Pour être tout à fait honnête, cela fait une semaine que je n’ai pas écrit, ni même penser à mon histoire. Si les débuts furent difficiles parce que je me sentais coupable de m’écarter de ce projet, maintenant je me rends compte à quel point cette pause est bénéfique pour moi et pour cette histoire.

Grâce à cette semaine, j’ai pu réfléchir sur de nombreux sujets, me remettre en question et comprendre le fond du problème, pourquoi je n’étais plus aussi enjouée à l’idée d’écrire. Ces derniers jours, j’ai eu une nouvelle idée d’histoire, mais celle-ci est particulière dans le sens que je ne compte pas la partager sur internet, ni à mon entourage, et je n’envisage encore moins la publication. J’avais déjà écrit une histoire comme celle-ci, comme une petit jardin secret où je m’autorise à écrire ce qu’il me plaît. J’occupais mes journées à penser à cette histoire, car je dois avouer que mes journées sans écriture me semblent bien vides. Et c’est à force de réfléchir à cette nouvelle que je me suis dit que finalement je pouvais peut-être la partager sur internet quand même, comme si je me sentais au fond obligée de faire une telle chose et alors même que cette idée m’est venue, j’ai commencé à douter de mon histoire, de mes personnages, de l’intérêt que pourrait porter les lecteurs à cette histoire. J’ai alors compris…

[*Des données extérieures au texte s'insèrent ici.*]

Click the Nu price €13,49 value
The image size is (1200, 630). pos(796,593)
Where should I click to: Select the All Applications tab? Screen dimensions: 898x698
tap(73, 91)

Je pensais très franchement m’être débarrassée de ce poids, celui du « je pense à la place du lecteur et je remets en cause tout ce que j’ai créé parce que j’imagine que de toute façon, cela ne leur plaira pas. » En repensant alors au Pacte du Magicien, je me suis rendu compte que ces derniers temps je me bridais de plus en plus. Je n’avais plus l’âme créatrice, car je ne cessais de penser aux lecteurs et à ce qu’ils peuvent attendre de mon histoire. Bien entendu, on sait tous que je ne peux pas deviner ce qu’ils attendent et je ne sais encore moins si mon histoire peut ne pas leur plaire tant qu’ils ne l’ont pas lu. Je suis bien trop critique envers moi-même et juge mon écriture de la pire des façons.

Cette nouvelle idée d’histoire importe peu dans le paysage de mes créations, mais hier soir j’ai recommencé à écrire et je me suis lâchée. Au départ, ce fut difficile parce que je voulais que les villes concordent avec la réalité, je ne cessais de chercher des informations pour rendre plus crédible mon histoire, mais au bout d’un moment je me suis dit « Lâche, bon sang ! Tu écris cette histoire pour toi. » J’ai alors mis de la musique et j’ai essayé de me concentrer simplement sur le flot de mots qui envahissaient mon esprit, essayant d’oublier les détails, la crédibilité, n’écrivant que ce qui me venait le plus facilement, ce que j’aimais. Je ne sais combien d’heures j’ai écrit, mais ça m’a vraiment fait du bien.

Je ne sais pas encore si je suis prête à revenir sur le Pacte du Magicien, je sens au fond de moi que je suis encore trop proche du jugement et du perfectionnisme. Je dois apprendre à m’autoriser le lâcher-prise, écrire sans m’imposer des contraintes et retrouver le plaisir simple de l’écriture.

Le chemin pour la résolution de ce petit défaut est encore long, mais maintenant que je connais le nœud du problème, il ne me reste plus qu’à travailler dessus et à faire en sorte de libérer ma créativité plutôt que de la brider.